Information supplied ->

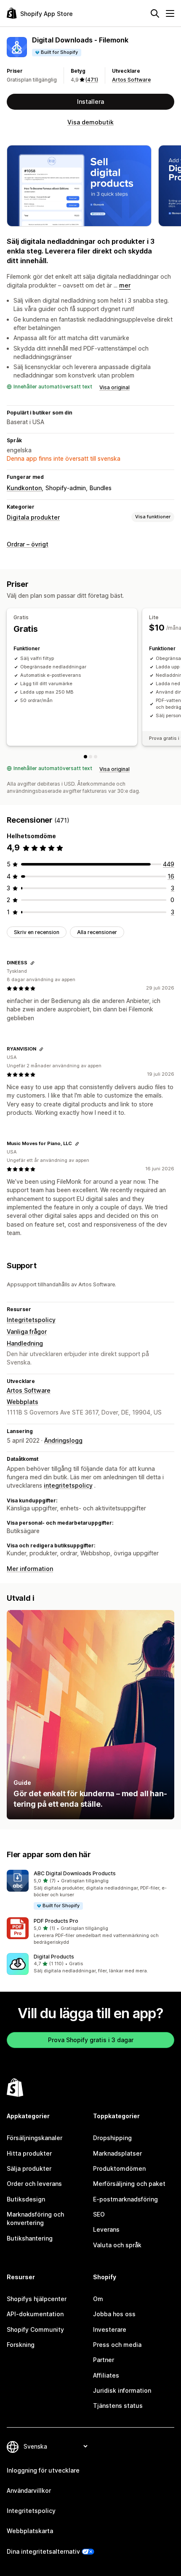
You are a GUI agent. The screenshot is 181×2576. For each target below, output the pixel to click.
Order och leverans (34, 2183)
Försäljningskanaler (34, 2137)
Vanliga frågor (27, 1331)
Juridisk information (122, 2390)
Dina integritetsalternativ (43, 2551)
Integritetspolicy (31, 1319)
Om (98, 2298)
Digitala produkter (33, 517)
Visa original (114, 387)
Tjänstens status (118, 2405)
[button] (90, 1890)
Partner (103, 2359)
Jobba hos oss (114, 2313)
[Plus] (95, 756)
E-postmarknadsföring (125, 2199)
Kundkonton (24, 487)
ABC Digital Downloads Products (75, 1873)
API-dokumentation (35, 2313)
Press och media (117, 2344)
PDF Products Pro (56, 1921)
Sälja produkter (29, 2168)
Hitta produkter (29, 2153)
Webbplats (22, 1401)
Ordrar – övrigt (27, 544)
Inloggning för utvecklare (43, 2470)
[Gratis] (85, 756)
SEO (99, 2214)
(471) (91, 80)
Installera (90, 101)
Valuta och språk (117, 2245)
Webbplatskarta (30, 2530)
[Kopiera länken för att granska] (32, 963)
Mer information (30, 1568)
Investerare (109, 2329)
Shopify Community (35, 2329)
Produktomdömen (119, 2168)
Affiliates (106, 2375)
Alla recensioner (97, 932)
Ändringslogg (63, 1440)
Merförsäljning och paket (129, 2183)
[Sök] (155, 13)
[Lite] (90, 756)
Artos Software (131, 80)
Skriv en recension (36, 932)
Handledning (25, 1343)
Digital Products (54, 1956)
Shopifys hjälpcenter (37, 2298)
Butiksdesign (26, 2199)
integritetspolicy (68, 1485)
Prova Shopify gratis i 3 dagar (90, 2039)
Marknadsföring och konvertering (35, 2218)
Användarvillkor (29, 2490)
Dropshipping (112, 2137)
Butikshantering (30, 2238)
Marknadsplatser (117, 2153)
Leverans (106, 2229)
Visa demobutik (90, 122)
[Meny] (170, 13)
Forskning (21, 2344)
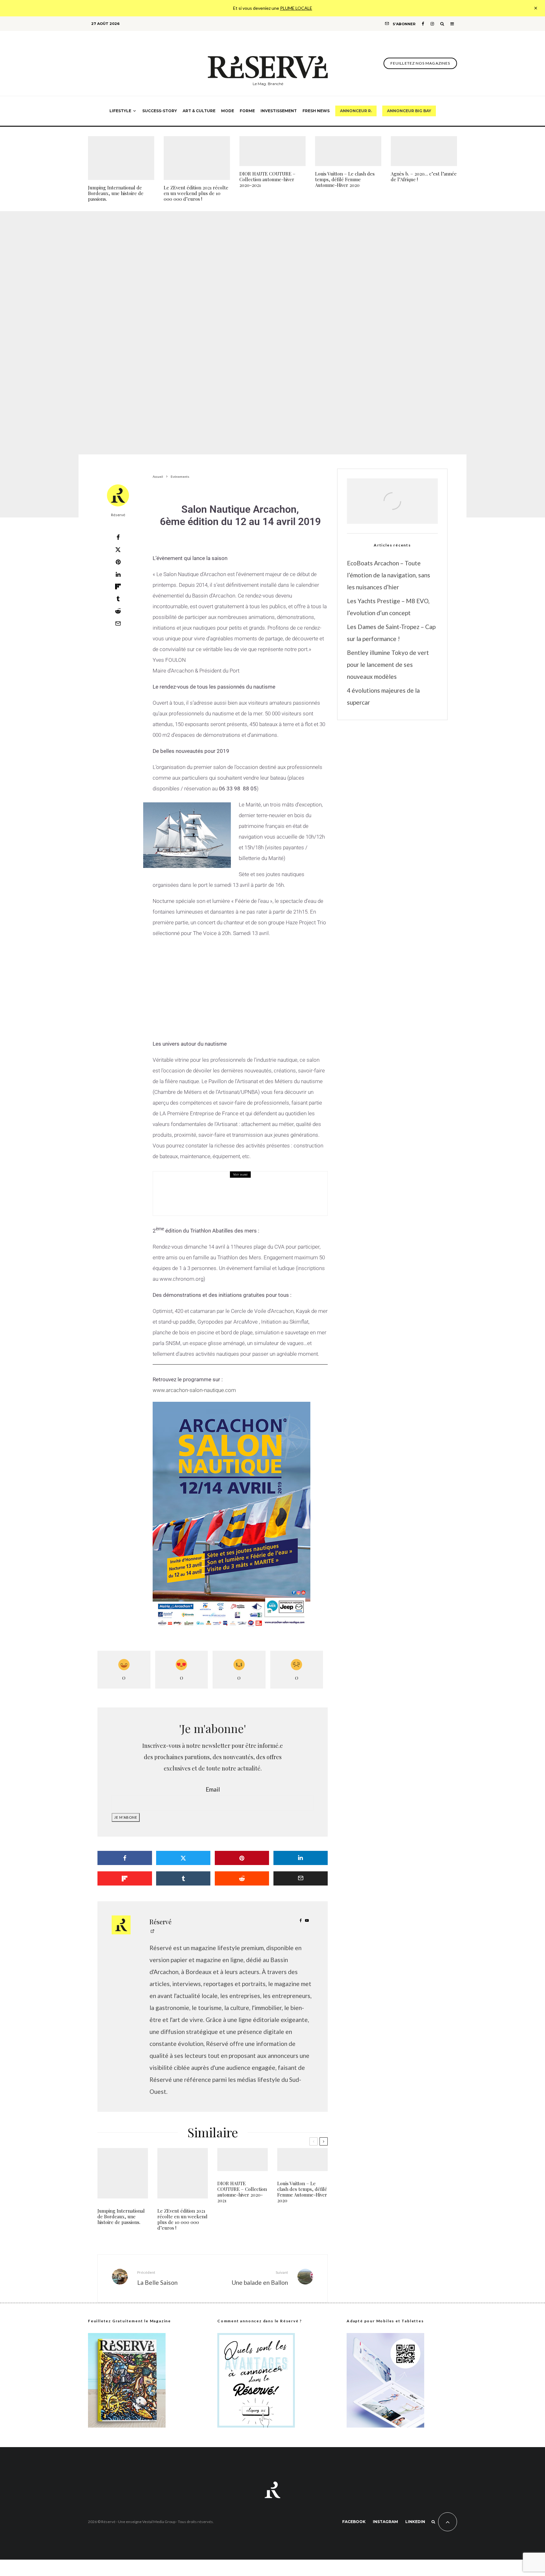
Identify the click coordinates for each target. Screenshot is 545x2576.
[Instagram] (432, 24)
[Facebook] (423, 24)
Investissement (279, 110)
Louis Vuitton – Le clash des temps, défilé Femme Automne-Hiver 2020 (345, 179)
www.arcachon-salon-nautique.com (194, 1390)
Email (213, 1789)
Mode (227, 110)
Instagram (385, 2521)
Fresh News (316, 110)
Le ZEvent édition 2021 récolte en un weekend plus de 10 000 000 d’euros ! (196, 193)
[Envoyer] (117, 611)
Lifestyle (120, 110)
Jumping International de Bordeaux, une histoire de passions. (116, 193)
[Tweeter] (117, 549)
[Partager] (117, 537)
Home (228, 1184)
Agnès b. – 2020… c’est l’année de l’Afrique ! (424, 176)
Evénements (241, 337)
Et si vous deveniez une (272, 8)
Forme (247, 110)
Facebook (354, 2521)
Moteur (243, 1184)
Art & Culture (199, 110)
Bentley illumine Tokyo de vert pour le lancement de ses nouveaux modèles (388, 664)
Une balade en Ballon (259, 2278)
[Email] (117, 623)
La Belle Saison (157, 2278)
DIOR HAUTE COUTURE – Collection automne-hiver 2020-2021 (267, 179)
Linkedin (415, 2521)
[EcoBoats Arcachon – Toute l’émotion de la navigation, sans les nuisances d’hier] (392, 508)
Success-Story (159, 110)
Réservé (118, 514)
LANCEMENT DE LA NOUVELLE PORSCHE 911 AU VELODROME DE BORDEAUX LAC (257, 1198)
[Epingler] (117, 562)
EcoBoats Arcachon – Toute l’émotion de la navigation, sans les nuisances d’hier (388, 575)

...

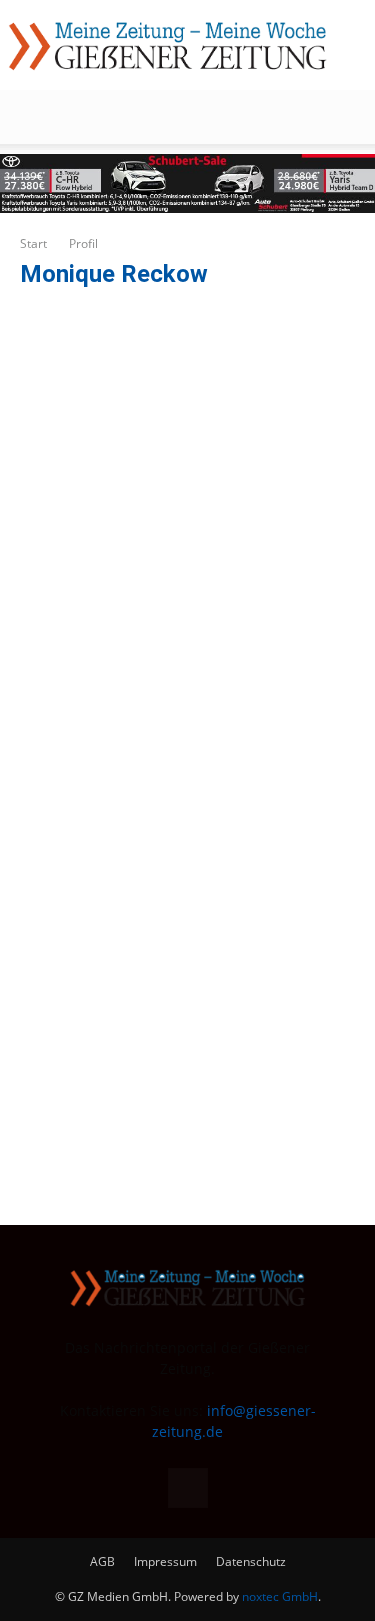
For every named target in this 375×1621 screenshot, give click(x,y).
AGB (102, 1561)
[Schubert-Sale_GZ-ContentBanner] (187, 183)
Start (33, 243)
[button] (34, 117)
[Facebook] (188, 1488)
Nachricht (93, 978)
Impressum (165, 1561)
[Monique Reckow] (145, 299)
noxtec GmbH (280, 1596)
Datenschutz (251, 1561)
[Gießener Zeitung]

* * *

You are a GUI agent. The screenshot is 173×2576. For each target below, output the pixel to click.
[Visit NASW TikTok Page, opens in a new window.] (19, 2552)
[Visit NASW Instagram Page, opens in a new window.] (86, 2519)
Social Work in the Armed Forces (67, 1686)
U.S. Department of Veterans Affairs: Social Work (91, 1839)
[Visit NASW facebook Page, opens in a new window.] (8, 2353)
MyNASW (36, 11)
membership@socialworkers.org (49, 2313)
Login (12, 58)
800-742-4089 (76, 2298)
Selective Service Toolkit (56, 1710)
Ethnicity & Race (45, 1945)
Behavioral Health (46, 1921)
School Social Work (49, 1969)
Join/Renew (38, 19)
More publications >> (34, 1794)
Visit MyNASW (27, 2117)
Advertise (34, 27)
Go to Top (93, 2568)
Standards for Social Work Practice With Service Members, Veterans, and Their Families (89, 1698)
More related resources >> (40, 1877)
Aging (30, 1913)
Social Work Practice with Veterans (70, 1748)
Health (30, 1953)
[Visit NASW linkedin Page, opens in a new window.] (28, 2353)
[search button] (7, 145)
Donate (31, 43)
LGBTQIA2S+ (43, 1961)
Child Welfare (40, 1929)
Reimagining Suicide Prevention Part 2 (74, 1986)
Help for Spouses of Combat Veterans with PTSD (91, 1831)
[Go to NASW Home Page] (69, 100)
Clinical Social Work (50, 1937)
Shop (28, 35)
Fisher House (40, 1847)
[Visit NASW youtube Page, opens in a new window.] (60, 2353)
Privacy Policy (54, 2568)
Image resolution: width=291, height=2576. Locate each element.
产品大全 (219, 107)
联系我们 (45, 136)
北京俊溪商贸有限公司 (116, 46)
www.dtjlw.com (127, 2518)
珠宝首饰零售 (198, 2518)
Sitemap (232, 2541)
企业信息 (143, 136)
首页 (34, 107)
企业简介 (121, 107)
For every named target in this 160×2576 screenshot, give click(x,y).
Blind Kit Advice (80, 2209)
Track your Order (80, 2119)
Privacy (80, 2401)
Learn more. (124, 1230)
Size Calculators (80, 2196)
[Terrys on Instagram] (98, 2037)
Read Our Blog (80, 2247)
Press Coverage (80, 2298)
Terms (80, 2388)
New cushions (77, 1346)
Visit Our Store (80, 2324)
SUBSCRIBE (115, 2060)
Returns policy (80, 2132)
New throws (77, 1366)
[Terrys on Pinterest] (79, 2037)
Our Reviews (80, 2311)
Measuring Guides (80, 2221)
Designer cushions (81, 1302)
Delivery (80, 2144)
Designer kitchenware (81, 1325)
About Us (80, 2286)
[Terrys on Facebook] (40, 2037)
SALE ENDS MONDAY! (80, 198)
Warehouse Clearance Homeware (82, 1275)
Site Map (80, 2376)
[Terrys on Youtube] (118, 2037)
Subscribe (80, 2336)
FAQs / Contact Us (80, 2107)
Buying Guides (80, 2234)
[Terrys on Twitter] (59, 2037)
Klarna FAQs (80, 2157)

Task description ->
Wherever a line in the entries above holds "hier", copy that line.

Written response ->
[EcoBoats Arcachon – Toute l’émotion de la navigation, sans les nuisances d’hier] (392, 508)
EcoBoats Arcachon – Toute l’émotion de la navigation, sans les nuisances d’hier (388, 575)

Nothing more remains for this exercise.